→ **Problem description**
Turn the lines from the one containing "[German Kitchen Center] (26, 22)" to the one containing "Trade Account Registration (143, 2518)", both included, into a numbered list, leaving out any blank lines.

→ **Material to process**
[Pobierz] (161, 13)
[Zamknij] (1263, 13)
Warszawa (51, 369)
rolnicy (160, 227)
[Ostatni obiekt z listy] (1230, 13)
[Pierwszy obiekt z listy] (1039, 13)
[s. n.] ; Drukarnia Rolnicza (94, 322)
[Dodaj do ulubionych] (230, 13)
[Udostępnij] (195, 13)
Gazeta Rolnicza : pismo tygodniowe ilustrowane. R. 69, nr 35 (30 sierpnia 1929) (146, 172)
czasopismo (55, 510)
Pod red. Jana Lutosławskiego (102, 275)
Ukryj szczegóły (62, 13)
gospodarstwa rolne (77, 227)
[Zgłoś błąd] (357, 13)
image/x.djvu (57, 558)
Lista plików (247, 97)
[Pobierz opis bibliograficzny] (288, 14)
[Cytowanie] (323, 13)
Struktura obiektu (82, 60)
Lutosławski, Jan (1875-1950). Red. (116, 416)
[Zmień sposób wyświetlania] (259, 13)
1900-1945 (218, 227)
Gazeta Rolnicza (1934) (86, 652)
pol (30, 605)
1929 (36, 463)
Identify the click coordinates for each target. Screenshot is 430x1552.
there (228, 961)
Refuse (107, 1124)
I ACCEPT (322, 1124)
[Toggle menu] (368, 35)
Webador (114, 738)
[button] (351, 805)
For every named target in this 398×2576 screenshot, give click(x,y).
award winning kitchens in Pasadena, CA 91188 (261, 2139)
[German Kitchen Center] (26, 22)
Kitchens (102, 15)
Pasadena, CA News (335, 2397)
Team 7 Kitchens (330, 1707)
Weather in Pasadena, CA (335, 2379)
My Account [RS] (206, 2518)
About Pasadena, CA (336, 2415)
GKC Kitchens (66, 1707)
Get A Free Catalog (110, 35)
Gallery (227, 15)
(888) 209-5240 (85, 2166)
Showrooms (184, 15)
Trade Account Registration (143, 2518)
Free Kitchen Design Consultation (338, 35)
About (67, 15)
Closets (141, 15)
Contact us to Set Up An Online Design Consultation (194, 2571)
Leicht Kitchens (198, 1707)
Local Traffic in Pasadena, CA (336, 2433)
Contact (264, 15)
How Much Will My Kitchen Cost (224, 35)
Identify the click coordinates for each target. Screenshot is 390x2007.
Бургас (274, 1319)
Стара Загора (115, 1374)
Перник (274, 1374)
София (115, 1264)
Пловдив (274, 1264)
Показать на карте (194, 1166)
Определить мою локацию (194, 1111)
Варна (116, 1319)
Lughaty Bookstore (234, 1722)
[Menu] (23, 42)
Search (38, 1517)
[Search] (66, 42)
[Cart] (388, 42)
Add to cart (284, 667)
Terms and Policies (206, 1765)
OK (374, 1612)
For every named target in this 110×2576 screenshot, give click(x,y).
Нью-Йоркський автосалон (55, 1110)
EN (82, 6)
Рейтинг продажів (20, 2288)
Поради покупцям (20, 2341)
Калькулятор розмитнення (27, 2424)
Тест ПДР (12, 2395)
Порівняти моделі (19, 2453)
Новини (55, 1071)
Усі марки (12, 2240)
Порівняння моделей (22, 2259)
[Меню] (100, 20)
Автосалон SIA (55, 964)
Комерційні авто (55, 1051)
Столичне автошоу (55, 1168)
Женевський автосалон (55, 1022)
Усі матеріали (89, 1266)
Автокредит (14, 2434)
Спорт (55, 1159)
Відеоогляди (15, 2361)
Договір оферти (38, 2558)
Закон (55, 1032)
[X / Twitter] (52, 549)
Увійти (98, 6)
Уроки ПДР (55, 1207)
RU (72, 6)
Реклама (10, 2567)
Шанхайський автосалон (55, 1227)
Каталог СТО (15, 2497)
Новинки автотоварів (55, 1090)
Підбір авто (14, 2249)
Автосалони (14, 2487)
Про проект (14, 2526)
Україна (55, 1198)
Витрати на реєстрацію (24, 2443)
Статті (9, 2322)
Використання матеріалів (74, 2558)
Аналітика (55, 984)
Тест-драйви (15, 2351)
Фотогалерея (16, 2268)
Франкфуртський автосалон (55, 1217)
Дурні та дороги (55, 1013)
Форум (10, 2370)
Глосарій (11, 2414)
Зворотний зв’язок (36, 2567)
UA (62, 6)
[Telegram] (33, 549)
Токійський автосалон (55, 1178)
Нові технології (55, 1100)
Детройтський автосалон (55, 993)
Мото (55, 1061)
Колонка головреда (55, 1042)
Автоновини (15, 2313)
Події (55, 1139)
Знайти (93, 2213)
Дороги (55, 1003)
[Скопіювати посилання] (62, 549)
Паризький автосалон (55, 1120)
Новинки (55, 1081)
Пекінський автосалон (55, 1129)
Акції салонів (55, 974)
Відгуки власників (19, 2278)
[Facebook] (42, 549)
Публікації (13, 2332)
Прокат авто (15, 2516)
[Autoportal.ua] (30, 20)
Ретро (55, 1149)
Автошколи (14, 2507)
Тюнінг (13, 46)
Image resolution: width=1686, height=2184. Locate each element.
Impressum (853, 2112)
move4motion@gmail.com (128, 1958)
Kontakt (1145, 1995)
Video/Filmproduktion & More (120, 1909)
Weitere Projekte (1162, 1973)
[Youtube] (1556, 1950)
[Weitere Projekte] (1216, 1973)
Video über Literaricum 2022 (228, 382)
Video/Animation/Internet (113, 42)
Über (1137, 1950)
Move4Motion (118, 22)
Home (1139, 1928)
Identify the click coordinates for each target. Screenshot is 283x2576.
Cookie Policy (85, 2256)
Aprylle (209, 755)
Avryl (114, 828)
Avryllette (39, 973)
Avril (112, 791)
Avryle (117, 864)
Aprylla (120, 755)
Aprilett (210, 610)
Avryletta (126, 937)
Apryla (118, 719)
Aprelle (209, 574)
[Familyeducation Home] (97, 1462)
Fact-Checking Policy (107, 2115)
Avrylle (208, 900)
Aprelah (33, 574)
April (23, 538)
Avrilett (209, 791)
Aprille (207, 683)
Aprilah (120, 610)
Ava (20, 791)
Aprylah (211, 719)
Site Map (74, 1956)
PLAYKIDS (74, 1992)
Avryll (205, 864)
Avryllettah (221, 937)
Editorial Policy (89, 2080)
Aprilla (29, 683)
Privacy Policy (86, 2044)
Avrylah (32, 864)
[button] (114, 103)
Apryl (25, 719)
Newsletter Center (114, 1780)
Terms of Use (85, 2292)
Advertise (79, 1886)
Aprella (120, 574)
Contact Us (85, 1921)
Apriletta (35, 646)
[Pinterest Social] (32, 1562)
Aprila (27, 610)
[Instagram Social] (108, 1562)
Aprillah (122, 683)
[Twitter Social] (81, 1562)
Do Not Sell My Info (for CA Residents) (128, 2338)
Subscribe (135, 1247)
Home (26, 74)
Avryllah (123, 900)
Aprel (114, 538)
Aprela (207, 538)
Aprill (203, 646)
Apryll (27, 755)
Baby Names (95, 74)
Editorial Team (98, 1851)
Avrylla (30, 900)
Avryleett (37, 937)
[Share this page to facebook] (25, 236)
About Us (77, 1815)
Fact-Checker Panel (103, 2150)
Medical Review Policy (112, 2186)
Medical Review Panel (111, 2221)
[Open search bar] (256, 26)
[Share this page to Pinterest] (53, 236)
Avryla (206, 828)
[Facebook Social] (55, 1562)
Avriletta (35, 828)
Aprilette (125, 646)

→ **Answer to the problem**
1. [German Kitchen Center] (26, 22)
2. Kitchens (102, 15)
3. Pasadena, CA News (335, 2397)
4. Team 7 Kitchens (330, 1707)
5. Weather in Pasadena, CA (335, 2379)
6. My Account [RS] (206, 2518)
7. About Pasadena, CA (336, 2415)
8. GKC Kitchens (66, 1707)
9. Get A Free Catalog (110, 35)
10. Gallery (227, 15)
11. (888) 209-5240 (85, 2166)
12. Showrooms (184, 15)
13. Trade Account Registration (143, 2518)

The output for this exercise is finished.